My pretty, my white child of the Druid, pretty one, what do you want? Of what shall I sing?
Child:
Sing to me the cycle of the number six, until I have learned it for today.
Druid:
There are six grandchildren of wax, brought to life by the power of the moon, you may not know it, but I do. Six herbs in the small pot, a small dwarf to mix the drink, the little finger in his mouth.
There are five zones around the earth...
There are four sharpening stones...
There are three parts to the world...
There are two oxen yoked to a hull...
There is no cycle for the number one, only the unique need, Ankou the bringer of death, the father of pain, nothing before, nothing more.

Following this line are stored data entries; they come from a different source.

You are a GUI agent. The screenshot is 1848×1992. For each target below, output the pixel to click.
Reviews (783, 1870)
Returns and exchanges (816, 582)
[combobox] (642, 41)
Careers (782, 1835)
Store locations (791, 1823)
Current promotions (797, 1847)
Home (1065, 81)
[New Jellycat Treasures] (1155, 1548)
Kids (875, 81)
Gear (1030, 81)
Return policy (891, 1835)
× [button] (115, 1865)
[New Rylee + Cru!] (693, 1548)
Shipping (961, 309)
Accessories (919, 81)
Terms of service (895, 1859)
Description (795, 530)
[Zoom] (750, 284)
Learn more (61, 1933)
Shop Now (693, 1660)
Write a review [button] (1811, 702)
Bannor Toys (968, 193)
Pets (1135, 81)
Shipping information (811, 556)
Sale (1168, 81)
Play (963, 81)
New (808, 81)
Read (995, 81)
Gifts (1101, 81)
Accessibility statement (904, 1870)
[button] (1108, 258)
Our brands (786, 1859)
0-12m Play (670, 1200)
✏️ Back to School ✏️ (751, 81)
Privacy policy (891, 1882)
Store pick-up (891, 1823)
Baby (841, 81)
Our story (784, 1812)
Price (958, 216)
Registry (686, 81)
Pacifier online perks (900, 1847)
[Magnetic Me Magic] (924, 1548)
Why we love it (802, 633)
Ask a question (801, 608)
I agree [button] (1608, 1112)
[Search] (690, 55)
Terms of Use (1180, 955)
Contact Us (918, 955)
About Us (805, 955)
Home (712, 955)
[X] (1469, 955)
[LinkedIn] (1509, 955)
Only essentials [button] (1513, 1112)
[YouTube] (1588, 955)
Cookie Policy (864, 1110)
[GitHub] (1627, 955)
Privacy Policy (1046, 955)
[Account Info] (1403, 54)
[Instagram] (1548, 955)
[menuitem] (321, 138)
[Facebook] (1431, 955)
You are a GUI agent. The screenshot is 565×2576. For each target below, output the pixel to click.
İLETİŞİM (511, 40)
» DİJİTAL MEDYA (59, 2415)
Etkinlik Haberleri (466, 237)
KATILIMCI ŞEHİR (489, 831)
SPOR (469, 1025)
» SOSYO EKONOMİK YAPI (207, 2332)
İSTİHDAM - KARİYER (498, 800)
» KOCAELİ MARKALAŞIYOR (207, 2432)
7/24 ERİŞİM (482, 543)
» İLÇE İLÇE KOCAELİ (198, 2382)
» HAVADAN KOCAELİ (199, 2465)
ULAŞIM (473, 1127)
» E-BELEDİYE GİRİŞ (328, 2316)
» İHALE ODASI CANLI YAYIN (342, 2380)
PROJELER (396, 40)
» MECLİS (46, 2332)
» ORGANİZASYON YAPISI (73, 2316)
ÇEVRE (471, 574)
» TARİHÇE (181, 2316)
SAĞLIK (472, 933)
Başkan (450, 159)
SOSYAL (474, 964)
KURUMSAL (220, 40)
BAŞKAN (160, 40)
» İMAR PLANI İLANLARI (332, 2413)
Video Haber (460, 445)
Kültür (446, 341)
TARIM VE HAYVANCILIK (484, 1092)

My pretty, my white child of the Druid, pretty one, what do you want? Of what shall I sing?
Child:
Sing to me the cycle of the number seven, until I have learned it for today.
Druid:
There are seven suns and seven moons, seven planets and the hen with her chicks; seven elements of the air.
There are six grandchildren of wax...
There are five zones around the earth...
There are four sharpening stones...
There are three parts to the world...
There are two oxen yoked to a hull...
There is no cycle for the number one, only the unique need, Ankou the bringer of death, the father of pain, nothing before, nothing more.

My pretty, my white child of the Druid, pretty one, what do you want? Of what shall I sing?
Child:
Sing to me the cycle of the number eight, until I have learned it for today.
Druid:
There are eight winds that blow and eight fires with fathers' fire lit in May on the mountains of war. Eight heifers as white as sea foam, grazing grass on the island deep, eight heifers of the Lady White.
There are seven suns and seven moons...
There are six grandchildren of wax...
There are five zones around the earth...
There are four sharpening stones...
There are three parts to the world...
There are two oxen yoked to a hull...
There is no cycle for the number one, only the unique need, Ankou the bringer of death, the father of pain, nothing before, nothing more.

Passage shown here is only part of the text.